AI points inspectors to the greatest risk

How Agentschap Telecom uses data and machine learning to predict the likelihood of cable strike damage — helping inspectors focus their attention on the situations where the risk is greatest.

OCI-infrastructuur met een Oracle-omgeving en Microsoft Azure-omgeving erboven
Customer Agentschap Telecom
Context Supervising compliance with the WIBON
Expertise Data Platforms, Analytics & Intelligence, AI & Applications
Solution Predictive risk model for cable strike damage

More targeted supervision of hundreds of thousands of excavation works

Around 700,000 mechanical excavation works take place in the Netherlands every year. Agentschap Telecom supervised compliance with the WIBON and carried out hundreds of inspections annually.

Damage to underground cables and pipes can have major economic and social consequences — direct repair costs rose to more than €38 million in 2020. At the same time, it's impossible to inspect every excavation activity: the challenge wasn't to carry out more inspections, but to better determine where supervision could have the greatest impact.

Our approach

Combining data to make risk predictable

  1. Gathering data

    Map data, planned fibre-optic works, excavation notifications, weather information and historical damage data brought together in a single application.

  2. Modelling risk

    Full Orbit worked with Agentschap Telecom, DICTU and Oracle to translate this data into a predictive machine learning model.

  3. Predicting the likelihood of damage

    A Random Forest model estimates the likelihood of damage for each excavation notification, based on historical and current characteristics.

  4. Prioritising inspections

    Inspectors can focus their limited capacity more effectively on the notifications with the highest risk.

A risk score for every excavation notification

In an interactive application, inspectors could see relevant information about excavation notifications in their area in one place — from current map data to planned fibre-optic works and historical damage data.

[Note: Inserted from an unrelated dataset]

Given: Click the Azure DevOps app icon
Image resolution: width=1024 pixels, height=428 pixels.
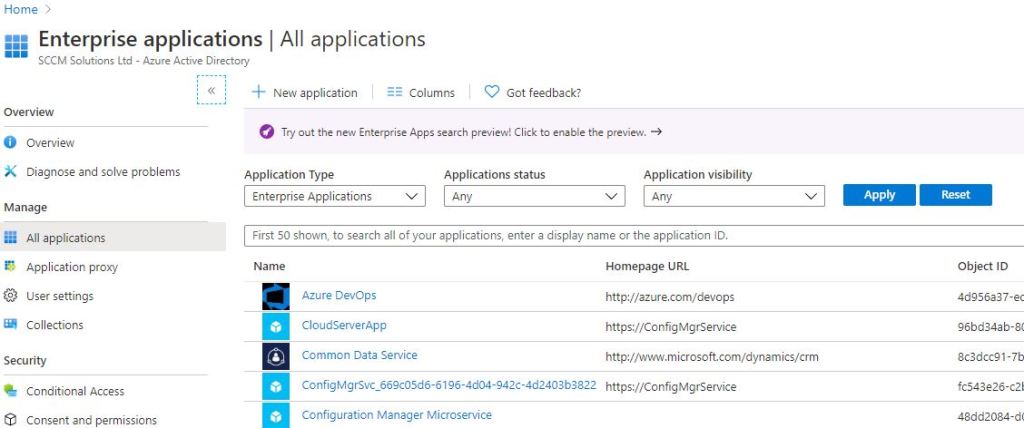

On top of that, a machine learning model (Random Forest) predicts, based on historical data, how likely cable strike damage is for a new excavation notification. The result: every notification gets a risk indicator that helps inspectors prioritise their work more effectively.

The core

Data drives the inspection schedule

By combining multiple data sources and developing a predictive model, Agentschap Telecom gained a data-driven basis for deploying scarce inspection capacity more effectively.

Download the case study
Multiple data sources combined Map data, fibre-optic works, excavation notifications, weather and historical damage in a single application.
Predictive risk model A Random Forest model estimates the likelihood of cable strike damage for each excavation notification.
Risk-based supervision Inspectors focus their attention on the notifications with the highest risk.

A concrete foundation for risk-based supervision

82%

Accurate predictive model

The predictive model classified 82% of predictions correctly — evidence that historical and current data can reliably estimate the likelihood of cable strike damage.

6 → 2 hrs

Faster model training

By running machine learning closer to the data (Oracle Machine Learning for R), training time for the model was significantly reduced.

62%

Reliable risk prediction

62% of the damage cases predicted by the model turned out to be genuine damage (PPV) — an important indicator for risk-based supervision, where inspectors focus their attention on the notifications with the highest predicted likelihood.

The high economic damage caused by cable strikes, combined with having access to a large number of relevant data sources, made fibre-optic-related cable strike damage a relevant theme for us to start a pilot. The aim of this was to use data analysis to reduce the number of cable strike damage reports.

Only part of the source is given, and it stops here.